Actually, the total number of active physicians has increased nearly 8 percent under the health care law, according to the Association of American Medical Colleges. The number jumped from 799,501 when the ACA became law in 2010, to 860,939 in 2015, the most recent data available. The increase is similar to the 9 percent jump over the previous five-year period, from 2005 to 2010, according to figures provided to us by the AAMC.
Since 2010, the number of physicians in internal medicine or providing family and general practice care — the two largest specialties — also has increased more than 4 percent.
Certainly, not all physicians are happy with the health care law. A 2016 survey by the Physicians Foundation and Merritt Hawkins, a consulting firm on physician staffing, found that 48.3 percent of physicians who responded gave the ACA a grade of D or F. A small percentage gave the law an A, and 48.5 percent gave it a B or C.
But Grover said that “recent data from the Association of American Medical Colleges indicate that physicians are, in fact, retiring two years later than they had previously.”
He added that “there is also no evidence of a declining interest in medicine since the ACA took effect.” We pointed that out last month when Sen.
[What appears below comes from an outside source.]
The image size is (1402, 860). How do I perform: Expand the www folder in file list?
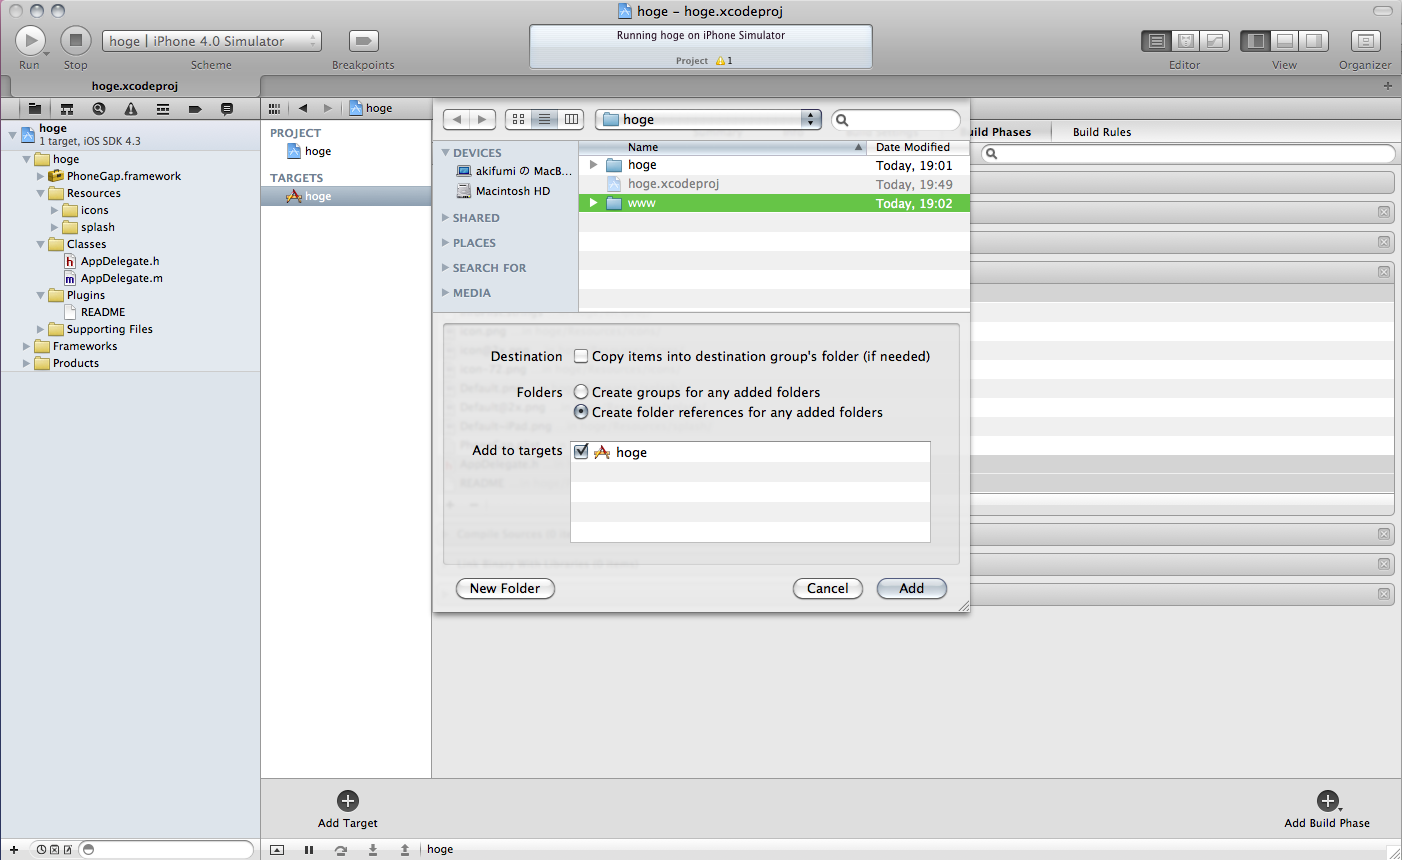click(593, 203)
Ted Cruz claimed that “Obamacare is discouraging people from going to medical school.” In fact, medical school applicants and enrollees are at an all-time high.
As we reported in that story, Grover’s organization has projected a physician shortfall in coming years, due primarily to an aging population. The AAMC set a goal of increasing first-year medical student enrollment by 30 percent by 2015-2016 (from the 2002-2003 level) to address this issue, and it nearly hit that mark on schedule. First-year enrollment is expected to reach the AAMC’s goal by 2017-2018, according to the organization’s 2015 enrollment report.
“The real challenge the physician workforce faces,” Grover said, “is the cap on federal support for graduate medical education established by Congress 20 years ago. As a result, there are not enough residency positions to fill demand.”
We requested supporting evidence for the president’s claim from the White House, but we haven’t yet received a response. We will update this item if we do.